Le onzième jour, Fickley décrocha son téléphone et commit l’irréparable : demander l’accès aux archives d’autres postes. Sans l’autorisation de son capitaine, elle aurait dû lui être refusée. Deux l’envoyèrent sur les roses, agacés de voir un inspecteur venir remuer le crottin à leurs pieds. Celui du centre-ville lui donna l’accès sans se poser de question et Fickley passa une semaine de plus en sous-sol à éplucher des rapports presque vides. Le centre était plus affecté par la vague de criminalité que les autres secteurs, si bien que les enquêteurs se bornaient désormais à classer leurs dossiers sans faire semblant de les résoudre. Pour Fickley, plus de crimes signifiait plus de travail à abattre, mais aussi des dossiers plus rapidement explorés.

Lorsqu’il quitta le poste du centre-ville avec une douzaine de dossier sous le bras, personne ne fit le moindre commentaire. Il était devenu un objet de curiosité, sans plus. On ne s’intéressa pas une seconde au pillage d’archives qui se remplissaient de toute façon à toute allure. Dans les couloirs, on parlait déjà de brûler tout ce papier pour faire de la place.

En tout, il possédait quinze dossiers où le légiste avait photographié la même victime. Sur seulement deux secteurs. S’il continuait ainsi, il en découvrirait probablement des dizaines, du moins s’il ne se faisait pas virer avant. Sur son bureau, plusieurs avertissements l’attendaient pour absence injustifiée. Il les froissa avant de les jeter dans sa corbeille. On ne disait rien aux flics pourris, tant qu’ils pointaient à l’heure. Au moins, Fickley répondait aux appels, venait sur les scènes de crime et ne se servait pas de sa plaque pour soutenir le racket de ses propres voisins. Un flic irréprochable, selon les normes en vigueur.

Deux autres faits avaient marqué Fickley, raison de son retour à la maison. D’abord, les meurtres se rapprochaient, leur cadence allant augmentant. S’il avait d’ailleurs continué de se déplacer sur les lieux des meurtres à chaque appel, c’était uniquement pour ne pas en manquer d’autres correspondant au profil et deux de plus lui étaient tombés entre les mains, plus trois autres récupérés dans les archives les plus récentes, lorsque ses collègues avaient laissé tomber. Ensuite, les meurtres se déplaçaient précisément vers son secteur et leur géographie se concentrait de plus en plus, raison pour laquelle même un imbécile décérébré comme l’officier Jeremiah avait fini par s’apercevoir de quelque chose.

Une carte étalée sur son bureau plus nickel que jamais, Fickley avait marqué les emplacements d’une pastille dont il avait trouvé la boîte dans la commode de sa femme.

Mon ex-femme.

Un collègue se rapprocha pour voir ce qu’il faisait et émit un sifflement admiratif :

— Du vrai travail d’enquêteur, Fick.

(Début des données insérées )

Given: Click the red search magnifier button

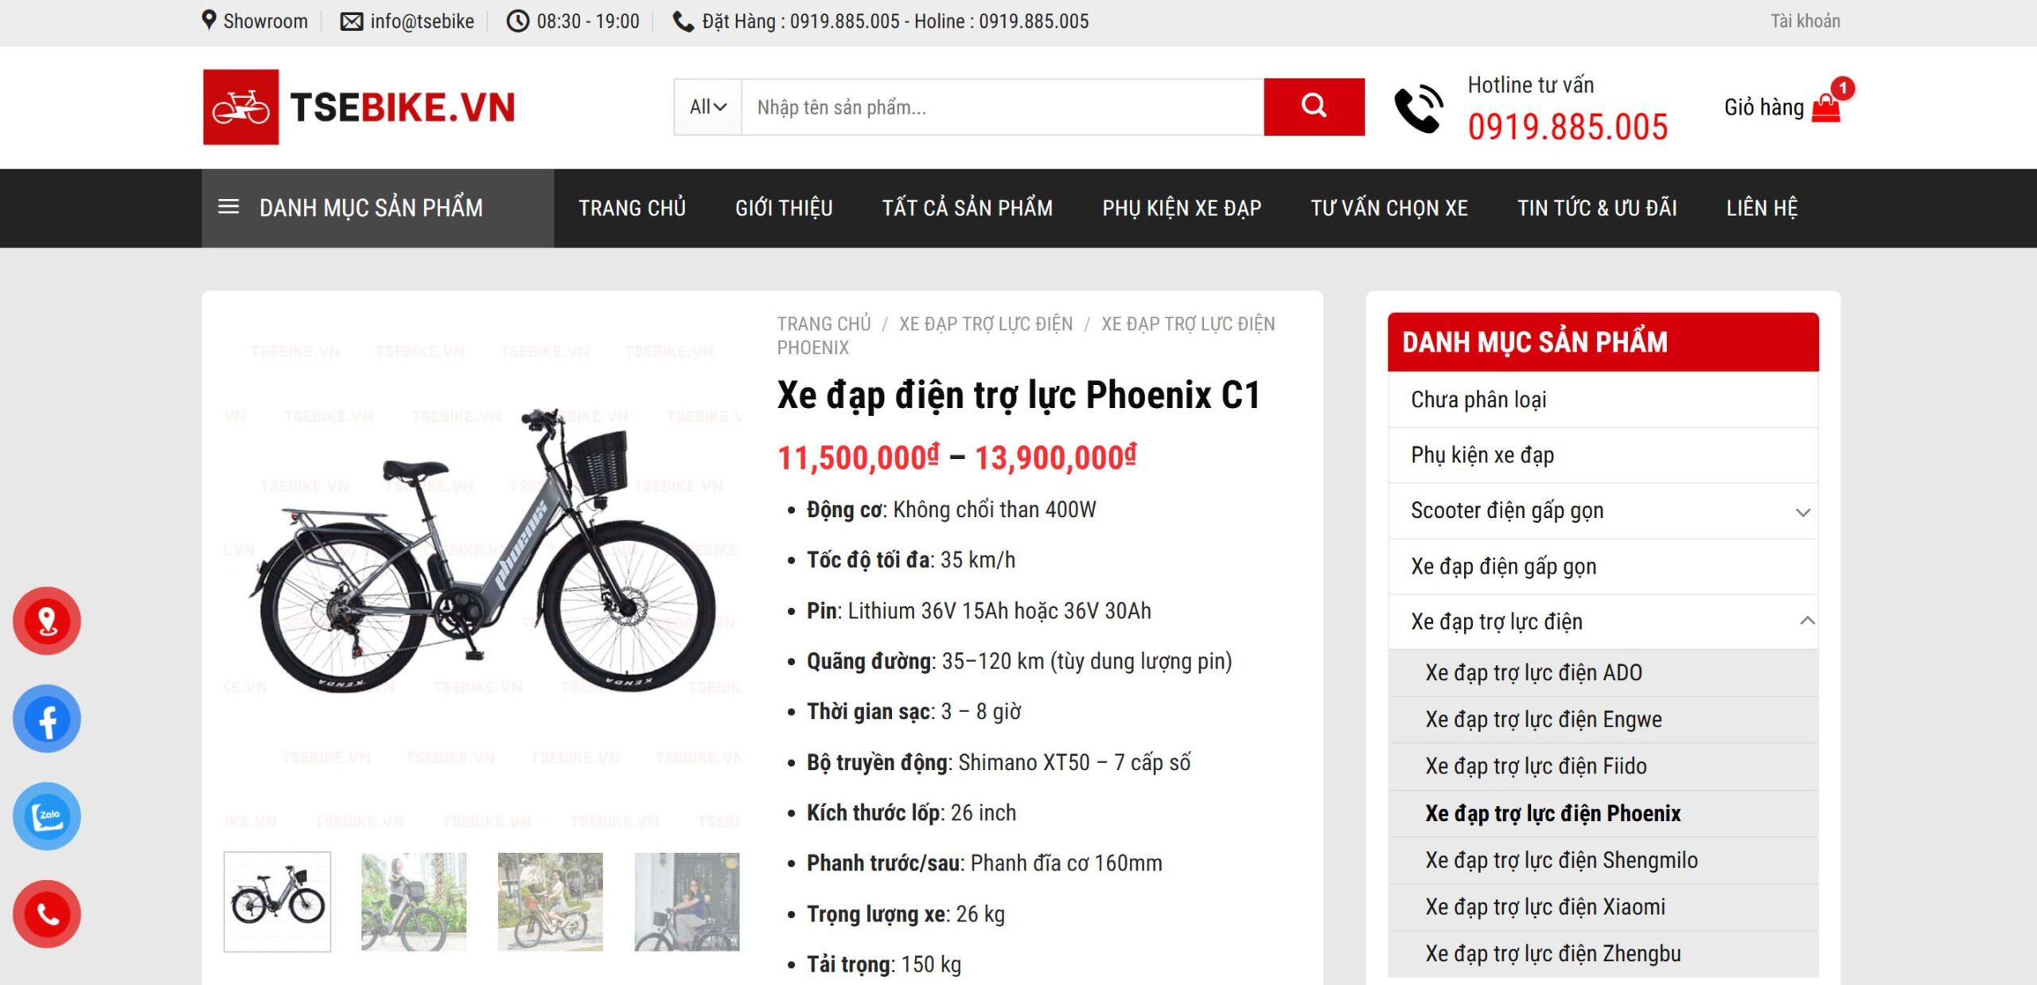Looking at the screenshot, I should pyautogui.click(x=1313, y=107).

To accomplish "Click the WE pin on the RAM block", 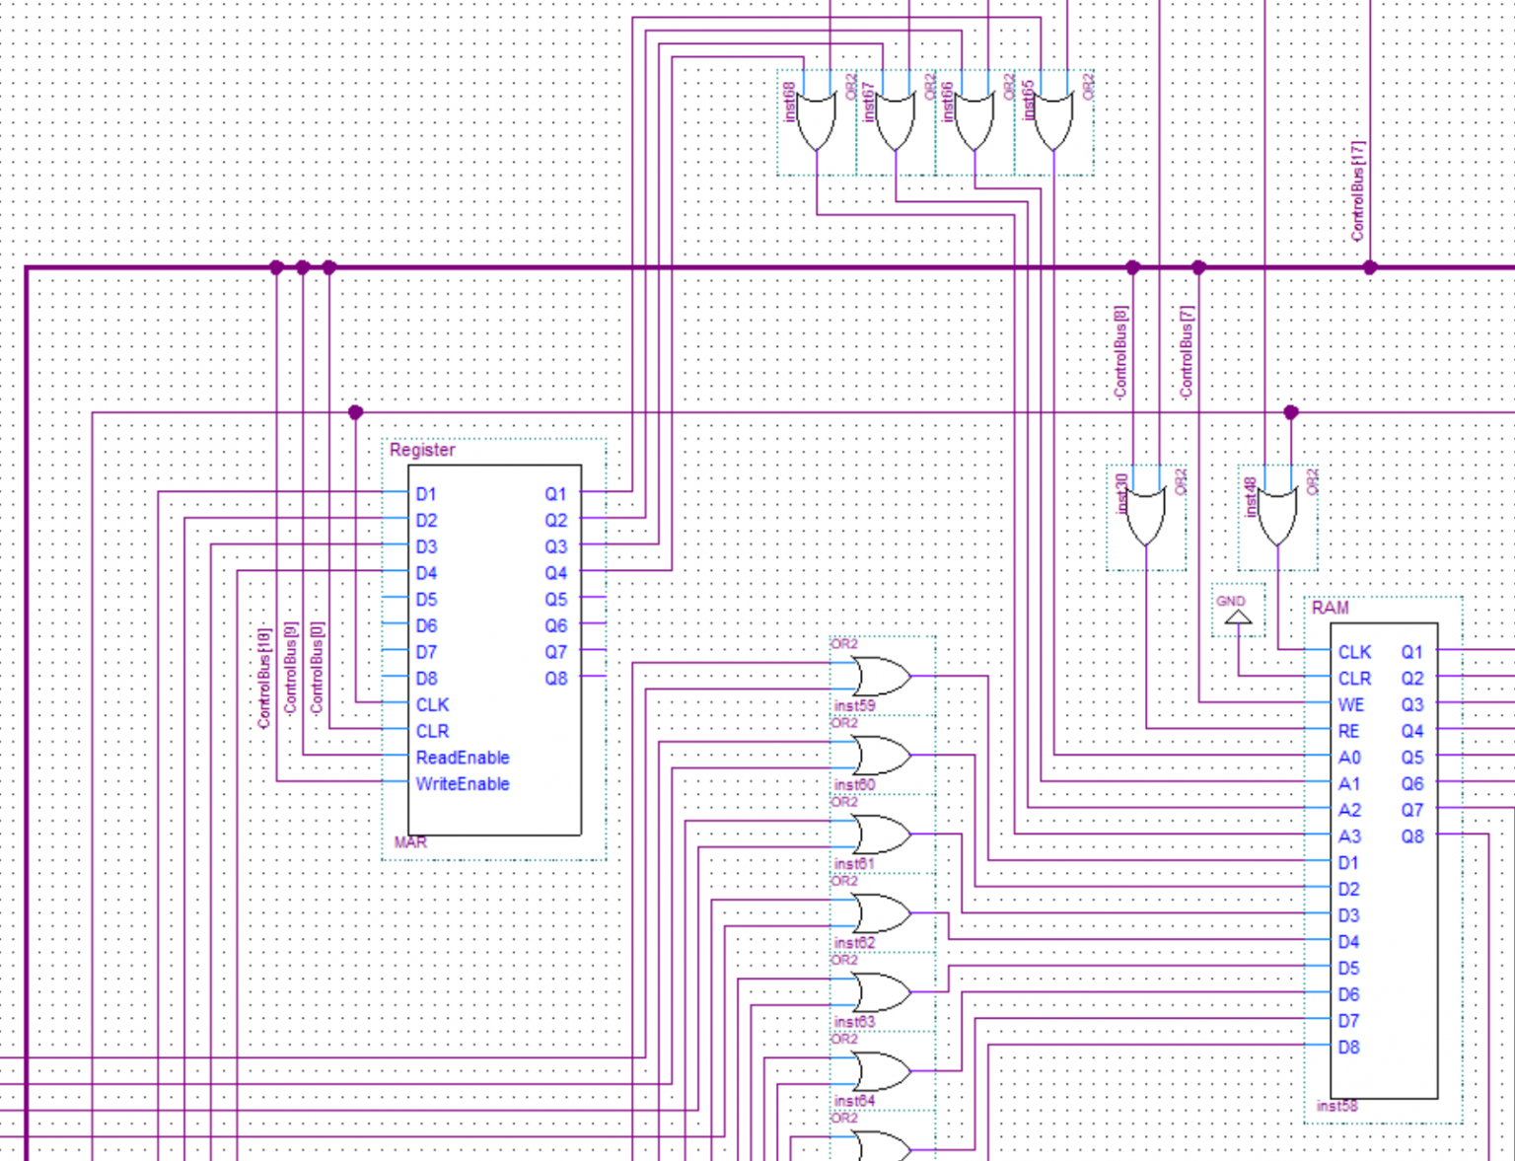I will click(x=1350, y=705).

Tu comptes résoudre une affaire un jour, ou bien c’est juste un hobby ?

— Une lubie, le corrigea Fickley. T’aurais pas du travail aussi Johnson ? Du genre urgent et à réaliser loin de mon poing ?

— T’es un modèle pour nous tous, Fick ! Continue et tu les auras ! ricana Johnson en retournant à son bureau sous l’hilarité générale.

Un flic qui faisait son boulot sérieusement, voilà ce que ça leur inspirait. Fickley froissa la carte pour la caler dans la poche de son imperméable avant de quitter le bâtiment. Il avait fait tout ce qu’il pouvait de ce côté.

Le quartier sur lequel se regroupaient les derniers meurtres était forcément un amas de bouges, de bars clandestins et de tripots planqués derrière des commerces en apparence fréquentables. Il y avait plus de prostituées et de dépravés dans ces trois pâtés de maisons que dans tout le reste de son secteur. En tant que flic, il n’était pas le bienvenu. En tant que flic honnête, moins encore.